France | France, Cour administrative d'appel de Bordeaux, 7ème chambre (formation à 3), 02 juin 2022, 21BX03960


Vu la procédure suivante :

Procédure contentieuse antérieure :

M. F... A... B... a demandé au tribunal administratif de Bordeaux d'annuler l'arrêté du 18 décembre 2020 de la préfète de la Gironde portant refus de lui délivrer un titre de séjour, obligation de quitter le territoire français dans un délai de trente jours et fixant le pays de destination.

Par un jugement n° 2101097 du 16 juin 2021, le tribunal administratif de Bordeaux a rejeté sa demande.
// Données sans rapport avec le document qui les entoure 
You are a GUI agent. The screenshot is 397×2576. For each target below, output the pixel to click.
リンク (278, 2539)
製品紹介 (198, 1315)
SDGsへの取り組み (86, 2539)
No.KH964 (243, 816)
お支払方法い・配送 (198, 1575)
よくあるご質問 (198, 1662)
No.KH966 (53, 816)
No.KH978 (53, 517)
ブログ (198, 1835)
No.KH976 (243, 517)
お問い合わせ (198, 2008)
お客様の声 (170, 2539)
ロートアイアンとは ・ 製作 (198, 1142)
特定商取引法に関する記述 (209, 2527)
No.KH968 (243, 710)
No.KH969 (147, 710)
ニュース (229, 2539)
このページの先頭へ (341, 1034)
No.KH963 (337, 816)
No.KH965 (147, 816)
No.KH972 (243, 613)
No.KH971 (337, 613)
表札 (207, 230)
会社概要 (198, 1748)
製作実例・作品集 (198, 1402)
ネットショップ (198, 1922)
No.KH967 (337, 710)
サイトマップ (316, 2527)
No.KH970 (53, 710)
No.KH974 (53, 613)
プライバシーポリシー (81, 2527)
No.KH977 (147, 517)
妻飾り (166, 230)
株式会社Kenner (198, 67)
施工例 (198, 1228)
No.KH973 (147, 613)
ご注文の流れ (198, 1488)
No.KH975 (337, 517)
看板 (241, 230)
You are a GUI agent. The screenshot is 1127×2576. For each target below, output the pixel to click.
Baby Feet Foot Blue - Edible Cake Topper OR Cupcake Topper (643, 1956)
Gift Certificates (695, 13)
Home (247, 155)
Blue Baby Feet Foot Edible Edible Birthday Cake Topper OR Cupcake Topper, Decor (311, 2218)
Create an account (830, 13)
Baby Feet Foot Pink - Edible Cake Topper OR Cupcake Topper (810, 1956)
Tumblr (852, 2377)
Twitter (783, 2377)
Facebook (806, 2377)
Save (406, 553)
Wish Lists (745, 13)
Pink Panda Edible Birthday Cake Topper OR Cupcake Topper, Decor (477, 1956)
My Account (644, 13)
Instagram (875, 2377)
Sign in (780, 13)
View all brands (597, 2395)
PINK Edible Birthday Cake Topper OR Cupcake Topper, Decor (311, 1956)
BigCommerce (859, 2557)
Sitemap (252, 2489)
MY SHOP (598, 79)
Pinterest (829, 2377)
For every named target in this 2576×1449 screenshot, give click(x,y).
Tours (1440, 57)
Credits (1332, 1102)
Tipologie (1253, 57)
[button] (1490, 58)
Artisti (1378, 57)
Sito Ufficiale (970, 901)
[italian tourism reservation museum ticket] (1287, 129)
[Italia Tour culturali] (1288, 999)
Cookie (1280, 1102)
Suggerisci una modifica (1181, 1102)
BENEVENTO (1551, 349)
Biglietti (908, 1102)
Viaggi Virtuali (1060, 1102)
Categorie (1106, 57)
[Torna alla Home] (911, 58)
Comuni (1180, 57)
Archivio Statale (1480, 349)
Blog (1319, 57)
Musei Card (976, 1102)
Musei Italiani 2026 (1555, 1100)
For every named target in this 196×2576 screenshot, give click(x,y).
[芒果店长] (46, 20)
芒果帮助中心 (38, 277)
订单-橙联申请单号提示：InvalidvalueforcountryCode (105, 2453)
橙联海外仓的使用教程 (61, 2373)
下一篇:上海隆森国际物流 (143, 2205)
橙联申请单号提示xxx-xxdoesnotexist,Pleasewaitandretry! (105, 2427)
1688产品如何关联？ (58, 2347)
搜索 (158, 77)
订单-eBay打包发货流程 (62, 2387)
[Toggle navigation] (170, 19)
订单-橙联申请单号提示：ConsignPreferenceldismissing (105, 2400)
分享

Procédure devant la cour :

Par une requête et des mémoires, enregistrés les 12 octobre,

29 novembre et 16 décembre 2021, M. A... B..., représenté par Me Astié, demande à la cour :

1°...

Vu la procédure suivante :

Procédure contentieuse antérieure :

M. F... A... B... a demandé au tribunal administratif de Bordeaux d'annuler l'arrêté du 18 décembre 2020 de la préfète de la Gironde portant refus de lui délivrer un titre de séjour, obligation de quitter le territoire français dans un délai de trente jours et fixant le pays de destination.

Par un jugement n° 2101097 du 16 juin 2021, le tribunal administratif de Bordeaux a rejeté sa demande.

Procédure devant la cour :

Par une requête et des mémoires, enregistrés les 12 octobre, 29 novembre et 16 décembre 2021, M. A... B..., représenté par Me Astié, demande à la cour :

1°) d'annuler ce jugement du tribunal administratif de Bordeaux du 16 juin 2021 ;

2°) d'annuler l'arrêté du 18 décembre 2020 de la préfète de la Gironde portant refus de lui délivrer un titre de séjour, obligation de quitter le territoire français dans un délai de trente jours et fixant le pays de destination ;

3°) d'enjoindre à la préfète de la Gironde de lui délivrer titre de séjour ou à défaut de réexaminer sa situation dans le délai d'un mois sous astreinte de 80 euros par jour de retard ;

4°) de mettre à la charge de l'État une somme de 1 500 euros au titre des articles 37 de la loi du 10 juillet 1991 et L. 761-1 du code de justice administrative.

Il soutient que :

S'agissant de la décision portant refus de séjour,

- elle est insuffisamment motivée en droit, dès lors qu'elle ne vise pas les articles de la convention franco-togolaise ;

- elle méconnaît l'article 9 de la convention franco-togolaise, qui ne conditionne pas le renouvellement du titre de séjour " étudiant " au caractère sérieux des études ;

- elle méconnaît le 5° du II de l'article L. 313-7 du code de l'entrée et du séjour des étrangers et du droit d'asile, dès lors qu'il ne constitue pas une menace pour l'ordre public, et qu'aux termes de ce texte le titre de séjour étudiant est accordé de plein droit à l'étranger ressortissant d'un pays ayant signé avec la France un accord de réciprocité relatif à l'admission au séjour des étudiants ;

- elle est entachée d'une erreur d'appréciation quant au caractère réel et sérieux des études, dès lors qu'il a perdu son père et qu'il présente une dépression ;

S'agissant de l'obligation de quitter le territoire français,

- elle est insuffisamment motivée ;

- elle est privée de base légale du fait de l'illégalité du refus de titre ;

- elle méconnaît l'article 8 de la convention européenne de sauvegarde des droits de l'homme et des libertés fondamentales, dès lors qu'il est présent en France depuis trois ans, travaille de manière régulière, peut voir régulièrement son frère qui vit en Italie et a noué des relations amicales avec sa logeuse ;

- il a droit à un titre de séjour de plein droit en application de l'article 11 de la convention franco-togolaise ;

S'agissant du pays de renvoi, il est privé de base légale.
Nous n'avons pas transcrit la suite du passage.